Brief: List each line of the records below that contains the word "icon". Letter case counts.

(Records for locating described items)
----

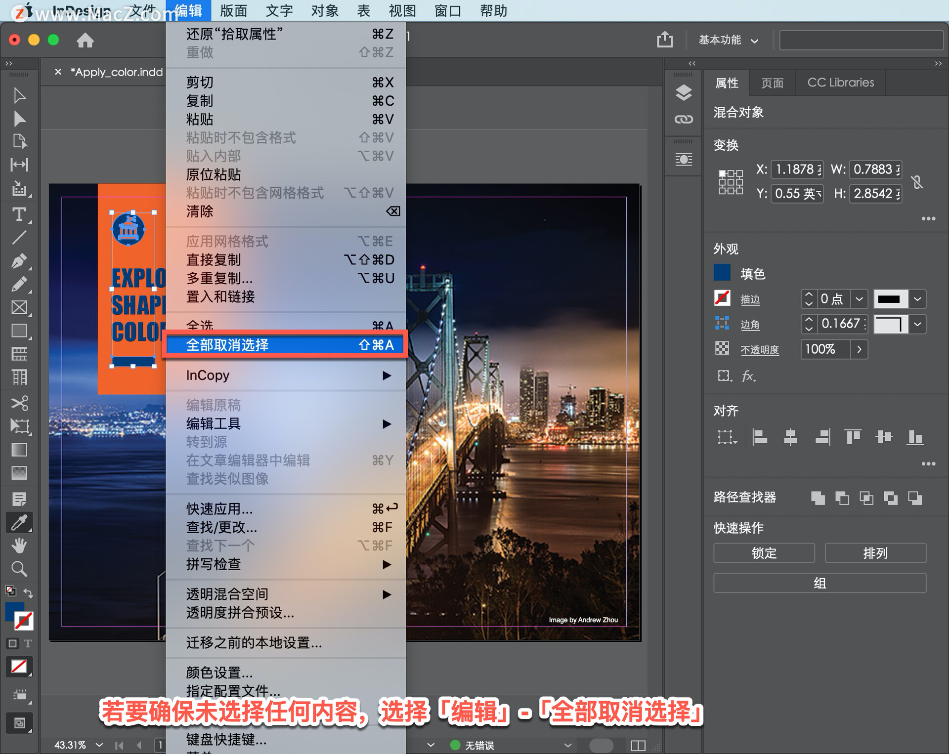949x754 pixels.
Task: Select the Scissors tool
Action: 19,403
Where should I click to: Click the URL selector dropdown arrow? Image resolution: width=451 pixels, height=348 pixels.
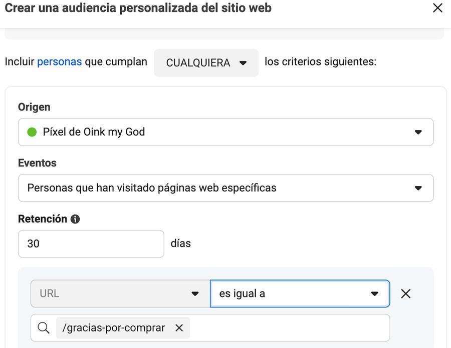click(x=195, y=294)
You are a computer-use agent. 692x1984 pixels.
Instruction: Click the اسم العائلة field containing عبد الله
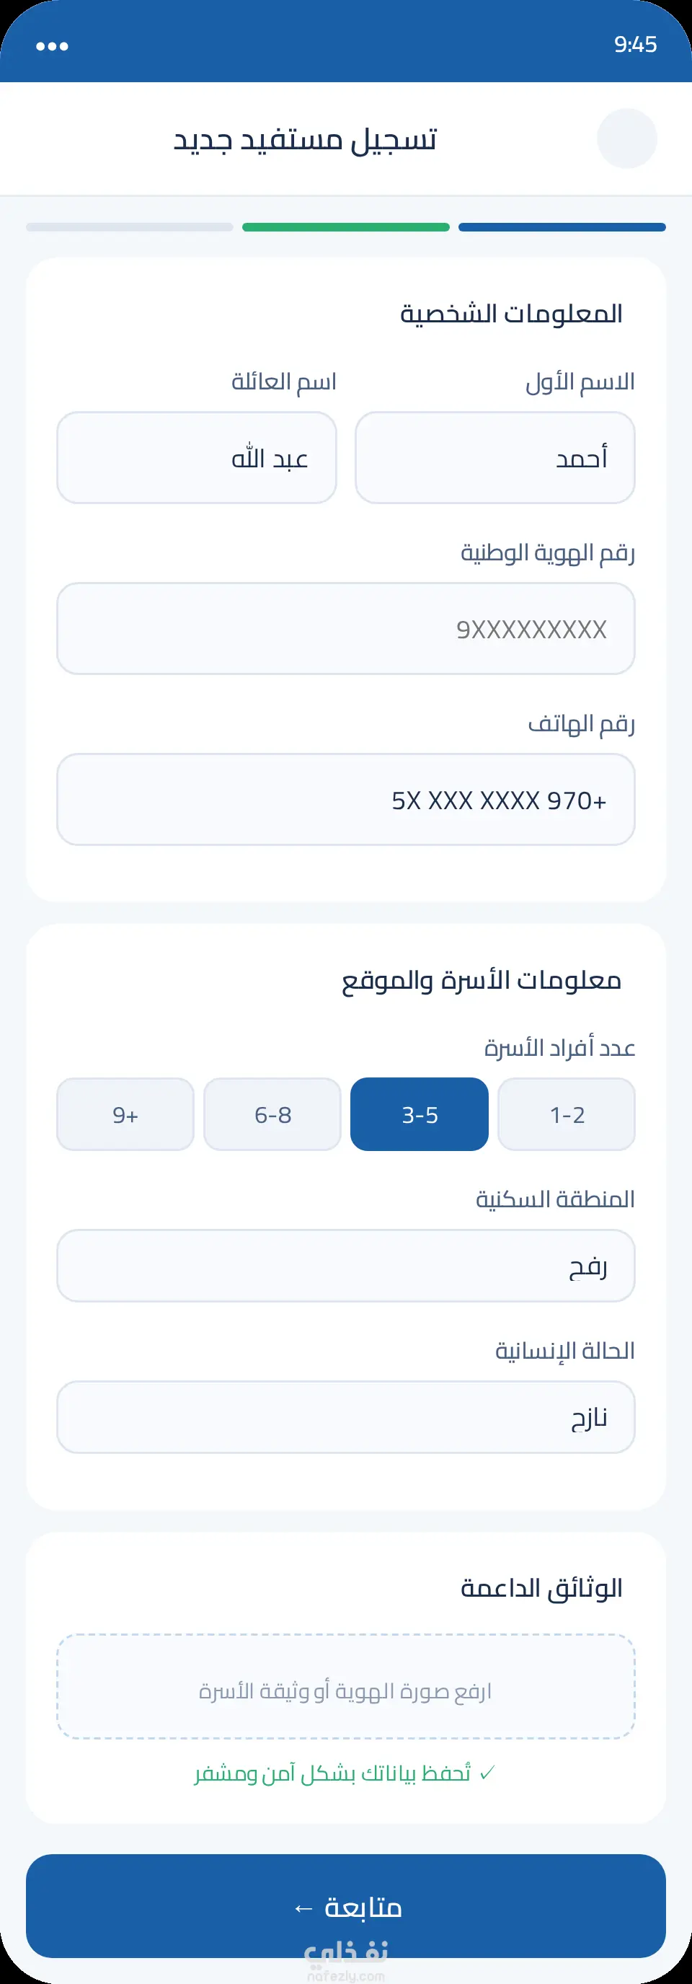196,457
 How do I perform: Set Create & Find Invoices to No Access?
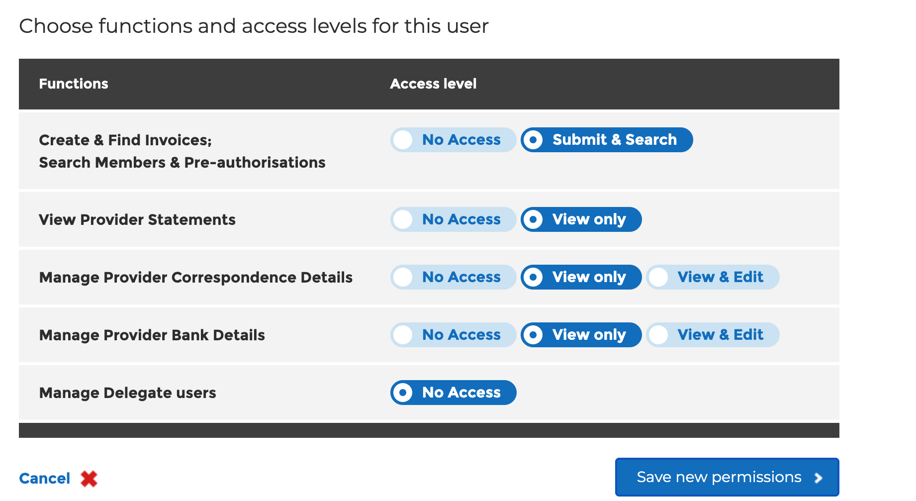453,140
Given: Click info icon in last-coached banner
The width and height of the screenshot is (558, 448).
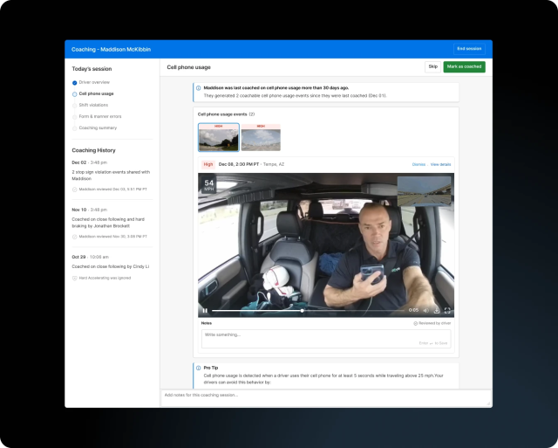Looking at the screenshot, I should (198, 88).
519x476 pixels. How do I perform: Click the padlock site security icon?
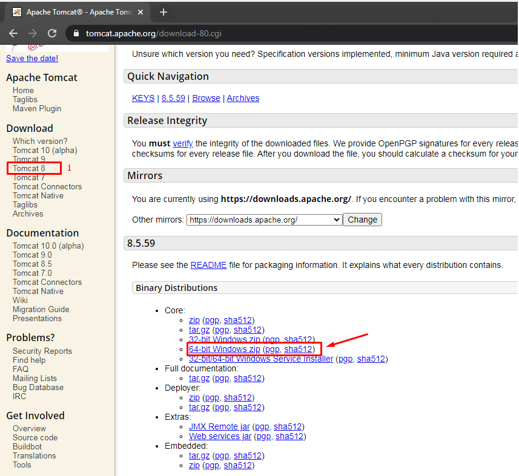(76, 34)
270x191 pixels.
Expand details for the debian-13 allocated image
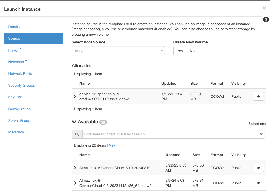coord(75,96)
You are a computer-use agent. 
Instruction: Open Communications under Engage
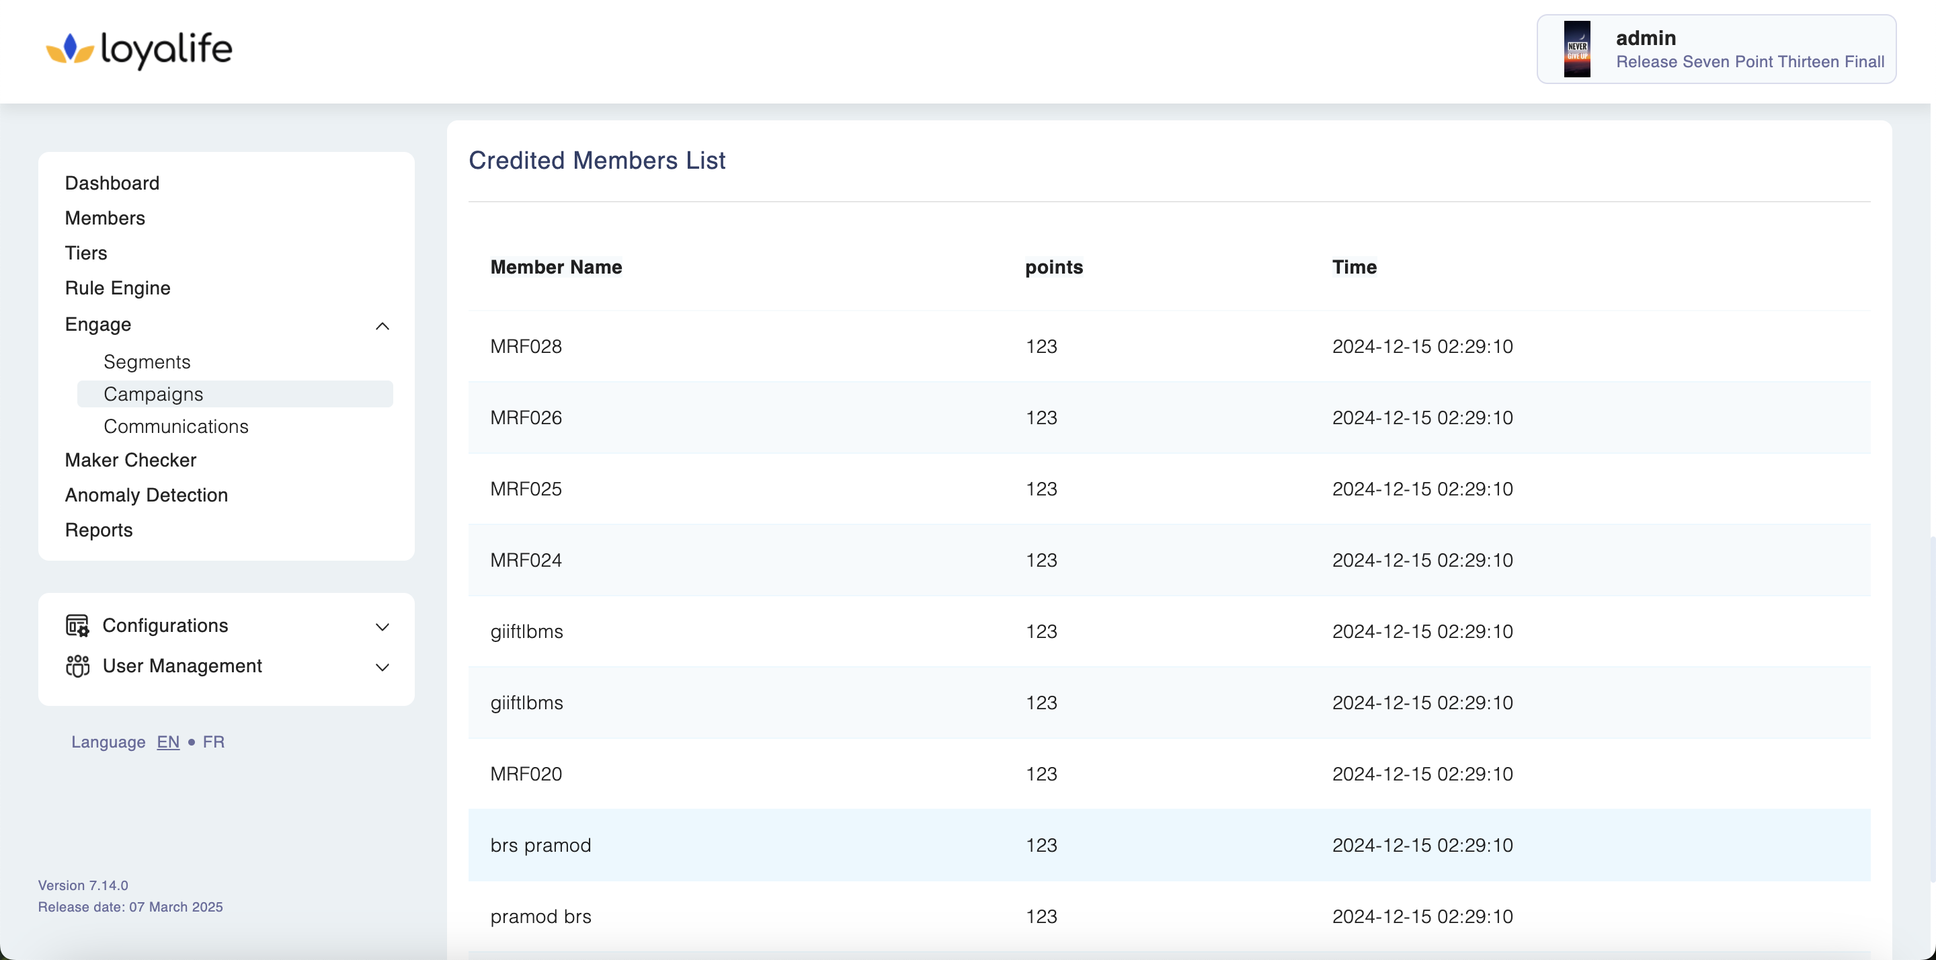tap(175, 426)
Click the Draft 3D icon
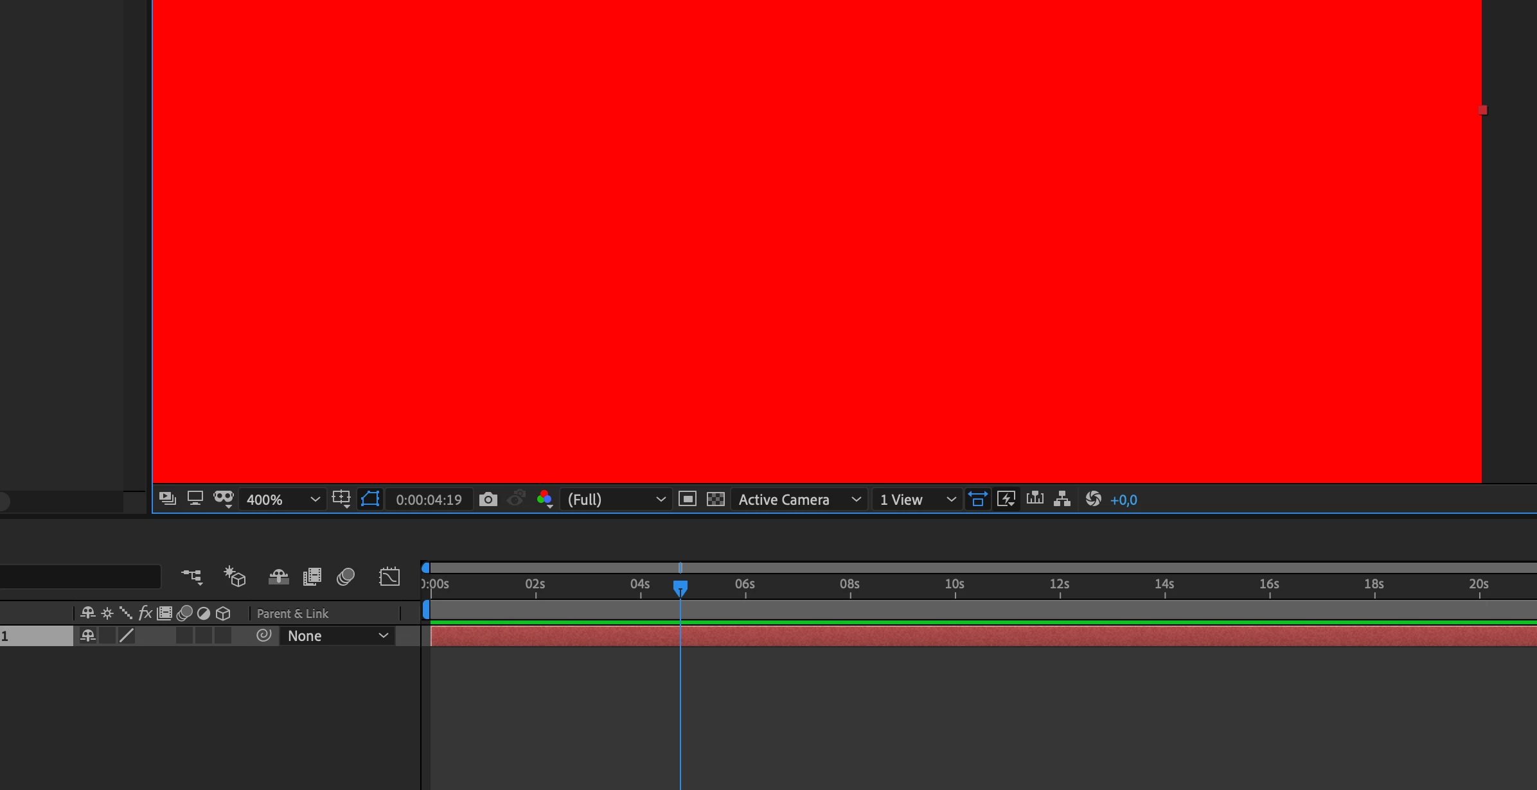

----

Response:
Given: Click info icon in last-coached banner
519x476 pixels. How do I perform: Click the padlock site security icon?
Click the Draft 3D icon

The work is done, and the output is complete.